The United States is also seeing slower growth, with most of the big investment banks recently downgrading second-quarter and full-year GDP projections. Some analysts are projecting second-half GDP growth of less than 1%, which means the US economy is dangerously flirting with recession territory.
[Related -Quarterly GDP Reports: Read At Your Own Risk]
Earnings are also part of the story, where peak margins mean profit growth will have to come from higher revenue. But with sales growth cresting, there is concern that we have seen a short-term top in earnings.
But here is the kicker; does the market have any of this priced in?
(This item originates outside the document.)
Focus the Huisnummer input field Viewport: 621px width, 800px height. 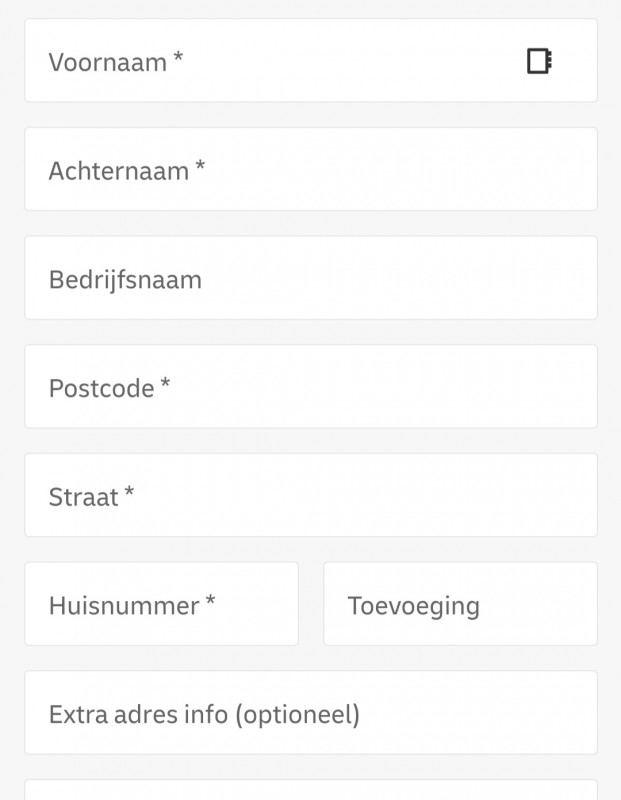(x=161, y=604)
Of course not; as it stands, the S&P 500 is down less than 4% from its recent high above 1,380. In April and May, the S&P 500 fell a total of 9%. But the economic data has gotten worse since then, so if we fell at least that much more, the market has another 5% down side from here.
If that's the case, here are the three ways to score big profits from further equity weakness.
Buying shares of Direxion Daily Small Cap Bear 3X Shares (TZA) is a way to short the market, but shorting small caps with 3X daily leverage puts some serious kick into your trade. When the S&P 500 bottomed out in early June, TZA was up as much as 32%. Small cap stocks usually see the biggest losses in selloff because investors shift out of risk assets and into more conservative segments of the market. And that presents a unique opportunity to big up a big gain in a very short amount of time. If the S&P 500 were to fall another 5%, TZA would stand to gain another 15% or more.
Speaking of low-risk assets, when the market gets nervous, risk-averse investors pour into Treasury's, still viewed as a virtually riskless asset in spite of the federal governments weakening credit profile. That will put a big into Vanguard Extended Duration Treasury Index ETF (EDV), an index of Treasury's with an average duration of 25 years. With investors fleeing risk in the last few months, this conservative little bond investment is up more than 14% on the year and more than 2% in just the last week as stocks have traded lower. Yields are already dirt cheap, but short-term, if the market gets nervous, Treasury's almost always see a spike higher.
But out of all three ideas, the way to get the biggest bang for your buck is to buy volatility, with the ProShares VIX Short-Term Futures ETF (VIXY), an ETF that is linked to VIX futures contracts. This ETF jumped more than 33% in the S&P 500's 9% decline in May, so another 5% decline in stocks would signal sharp gains for VIXY.
The Big Picture
A lot of investors are scared of bear markets and corrections, but the truth is, a sell off represents an incredibly unique opportunity to make a lot of money in a very short amount of time. And with more advanced investments options available to investors than ever, there are many different ways to profit from bearish sentiment.